I can't remember his exact words and I'm wanting
to hear more powerful words than the ones
I've been hearing on the street, on the radio, in the classroom.
I turn on the TV, flip past tanks, smoke, sand, helmets,
and balding, gray-haired men with mouths moving.
I blink at maps with no words; with dots, and
magic lines that multiply to show routes
from one place to another. I can't imagine those places.
I can't imagine those places because of my ignorance.

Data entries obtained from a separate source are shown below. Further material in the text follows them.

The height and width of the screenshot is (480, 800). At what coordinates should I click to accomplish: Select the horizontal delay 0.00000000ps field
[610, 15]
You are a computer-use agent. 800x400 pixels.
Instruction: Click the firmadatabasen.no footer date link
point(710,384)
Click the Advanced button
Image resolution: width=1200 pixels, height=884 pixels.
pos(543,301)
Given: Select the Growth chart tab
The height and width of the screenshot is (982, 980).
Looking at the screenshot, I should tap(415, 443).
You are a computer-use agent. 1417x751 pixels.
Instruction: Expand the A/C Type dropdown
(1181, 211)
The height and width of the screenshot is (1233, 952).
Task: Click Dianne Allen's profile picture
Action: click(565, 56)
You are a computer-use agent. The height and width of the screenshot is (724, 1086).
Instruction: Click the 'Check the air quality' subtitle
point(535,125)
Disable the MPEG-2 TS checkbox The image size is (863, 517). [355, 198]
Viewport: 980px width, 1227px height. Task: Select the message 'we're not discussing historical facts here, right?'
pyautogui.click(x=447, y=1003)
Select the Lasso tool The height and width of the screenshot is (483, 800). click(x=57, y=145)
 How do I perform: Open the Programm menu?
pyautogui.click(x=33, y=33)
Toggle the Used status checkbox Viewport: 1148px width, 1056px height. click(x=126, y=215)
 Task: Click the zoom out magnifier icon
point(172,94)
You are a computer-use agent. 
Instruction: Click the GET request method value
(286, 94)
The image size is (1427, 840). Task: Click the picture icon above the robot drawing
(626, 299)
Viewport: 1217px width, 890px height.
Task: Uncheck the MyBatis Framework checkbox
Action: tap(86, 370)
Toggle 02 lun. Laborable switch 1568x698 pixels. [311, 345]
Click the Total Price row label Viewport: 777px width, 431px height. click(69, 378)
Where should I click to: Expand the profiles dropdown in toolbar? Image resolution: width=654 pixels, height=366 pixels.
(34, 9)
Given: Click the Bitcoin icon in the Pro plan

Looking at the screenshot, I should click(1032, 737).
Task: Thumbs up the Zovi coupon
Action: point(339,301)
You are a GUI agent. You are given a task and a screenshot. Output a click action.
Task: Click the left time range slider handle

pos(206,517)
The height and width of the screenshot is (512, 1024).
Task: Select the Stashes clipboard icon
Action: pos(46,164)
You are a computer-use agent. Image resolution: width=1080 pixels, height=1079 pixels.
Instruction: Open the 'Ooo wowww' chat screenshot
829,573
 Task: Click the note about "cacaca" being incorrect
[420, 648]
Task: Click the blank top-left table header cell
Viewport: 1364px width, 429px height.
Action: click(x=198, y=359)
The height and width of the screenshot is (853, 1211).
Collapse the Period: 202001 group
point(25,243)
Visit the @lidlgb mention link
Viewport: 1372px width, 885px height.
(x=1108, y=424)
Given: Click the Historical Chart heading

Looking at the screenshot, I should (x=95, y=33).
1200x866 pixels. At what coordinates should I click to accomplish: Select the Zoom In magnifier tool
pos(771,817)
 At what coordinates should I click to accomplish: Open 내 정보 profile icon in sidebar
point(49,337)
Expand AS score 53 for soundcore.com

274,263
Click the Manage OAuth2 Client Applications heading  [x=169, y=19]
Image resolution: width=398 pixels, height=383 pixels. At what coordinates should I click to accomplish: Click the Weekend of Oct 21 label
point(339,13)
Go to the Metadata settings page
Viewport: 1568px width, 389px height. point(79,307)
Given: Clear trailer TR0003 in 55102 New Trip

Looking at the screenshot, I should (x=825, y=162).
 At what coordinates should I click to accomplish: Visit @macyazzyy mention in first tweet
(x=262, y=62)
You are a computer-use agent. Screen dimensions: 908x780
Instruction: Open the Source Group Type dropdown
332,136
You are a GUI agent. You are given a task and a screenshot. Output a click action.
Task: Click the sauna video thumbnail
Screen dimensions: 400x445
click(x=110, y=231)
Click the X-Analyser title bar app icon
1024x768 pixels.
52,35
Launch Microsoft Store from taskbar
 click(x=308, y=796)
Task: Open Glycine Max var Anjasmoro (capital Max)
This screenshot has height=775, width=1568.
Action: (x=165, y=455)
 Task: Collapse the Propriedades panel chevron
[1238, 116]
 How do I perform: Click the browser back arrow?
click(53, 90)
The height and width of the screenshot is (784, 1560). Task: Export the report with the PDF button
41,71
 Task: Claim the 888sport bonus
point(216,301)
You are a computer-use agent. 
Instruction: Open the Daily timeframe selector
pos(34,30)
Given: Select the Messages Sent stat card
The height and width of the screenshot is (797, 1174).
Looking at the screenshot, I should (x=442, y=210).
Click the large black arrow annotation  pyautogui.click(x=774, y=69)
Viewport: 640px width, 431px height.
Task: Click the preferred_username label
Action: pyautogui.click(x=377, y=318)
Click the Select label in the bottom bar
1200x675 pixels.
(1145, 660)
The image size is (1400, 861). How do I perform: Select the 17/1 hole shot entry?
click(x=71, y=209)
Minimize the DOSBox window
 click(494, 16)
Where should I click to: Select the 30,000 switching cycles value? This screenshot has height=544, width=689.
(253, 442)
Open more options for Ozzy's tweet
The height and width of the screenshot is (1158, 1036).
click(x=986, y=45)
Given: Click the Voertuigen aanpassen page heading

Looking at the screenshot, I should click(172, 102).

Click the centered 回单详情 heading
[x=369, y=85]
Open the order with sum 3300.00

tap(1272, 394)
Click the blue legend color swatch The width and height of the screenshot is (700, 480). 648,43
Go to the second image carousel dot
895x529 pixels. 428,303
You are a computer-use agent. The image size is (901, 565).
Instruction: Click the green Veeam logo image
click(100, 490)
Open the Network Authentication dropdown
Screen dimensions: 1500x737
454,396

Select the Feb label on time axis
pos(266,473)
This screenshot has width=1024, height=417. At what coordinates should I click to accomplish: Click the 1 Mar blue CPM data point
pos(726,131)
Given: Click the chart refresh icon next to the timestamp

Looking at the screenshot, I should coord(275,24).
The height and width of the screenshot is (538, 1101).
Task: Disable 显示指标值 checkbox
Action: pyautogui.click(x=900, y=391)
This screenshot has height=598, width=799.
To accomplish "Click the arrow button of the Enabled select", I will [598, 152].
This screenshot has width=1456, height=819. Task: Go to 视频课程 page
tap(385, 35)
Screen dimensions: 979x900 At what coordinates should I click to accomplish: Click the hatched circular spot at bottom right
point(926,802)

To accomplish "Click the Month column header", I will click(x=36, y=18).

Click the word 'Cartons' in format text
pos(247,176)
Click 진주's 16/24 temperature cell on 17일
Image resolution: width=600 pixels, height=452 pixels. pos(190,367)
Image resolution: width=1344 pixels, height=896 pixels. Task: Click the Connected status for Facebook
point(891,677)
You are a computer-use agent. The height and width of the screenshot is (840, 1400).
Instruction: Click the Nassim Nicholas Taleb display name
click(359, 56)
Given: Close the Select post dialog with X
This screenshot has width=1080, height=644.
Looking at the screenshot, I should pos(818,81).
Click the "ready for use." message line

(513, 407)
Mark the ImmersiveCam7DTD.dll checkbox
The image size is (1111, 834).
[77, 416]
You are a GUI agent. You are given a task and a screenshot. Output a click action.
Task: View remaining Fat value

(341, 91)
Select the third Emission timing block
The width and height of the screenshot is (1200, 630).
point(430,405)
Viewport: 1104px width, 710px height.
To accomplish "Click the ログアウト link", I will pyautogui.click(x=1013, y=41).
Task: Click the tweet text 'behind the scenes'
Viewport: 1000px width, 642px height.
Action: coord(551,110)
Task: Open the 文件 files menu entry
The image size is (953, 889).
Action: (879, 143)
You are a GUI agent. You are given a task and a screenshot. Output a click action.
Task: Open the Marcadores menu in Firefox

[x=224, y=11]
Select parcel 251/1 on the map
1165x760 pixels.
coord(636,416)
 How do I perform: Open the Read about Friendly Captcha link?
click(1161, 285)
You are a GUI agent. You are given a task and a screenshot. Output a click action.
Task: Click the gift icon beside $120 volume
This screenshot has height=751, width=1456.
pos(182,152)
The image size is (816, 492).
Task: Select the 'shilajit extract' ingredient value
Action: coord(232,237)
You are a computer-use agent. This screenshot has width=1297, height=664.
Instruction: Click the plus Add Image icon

I've never been to the part of the world
someone lazily named "The Middle East,"
and I live in a land where many believe
it's not important for me to ever imagine anything;
a place where far too many people have forgotten
that they have an imagination.
I can feel how far away I am from things that
might be important for me to remember.
This frustrates me and makes me look for poetry;
sends me off to write instead of dust,
worry, or stand still in the muck.
Instead of thinking about whether any of us
have a future as coral reefs die, ancestors' graves
are pushed to the surface, the polar ice cap melts,
and yet another country is leveled through war;
I wonder how we stay human.
Aren't we all diminished every time homes, governments,
land, and monetary systems are thrown into upheaval?
Are our drums, songs, poems, dances, rituals, prayers,
dreams, wishes, and stories losing their power?
Maybe what I'm really asking is: will
enough of us turn from hollow words
and images to something that will sustain us?
Maybe what I really want to know is whether
dancing, writing, and singing words will sustain me.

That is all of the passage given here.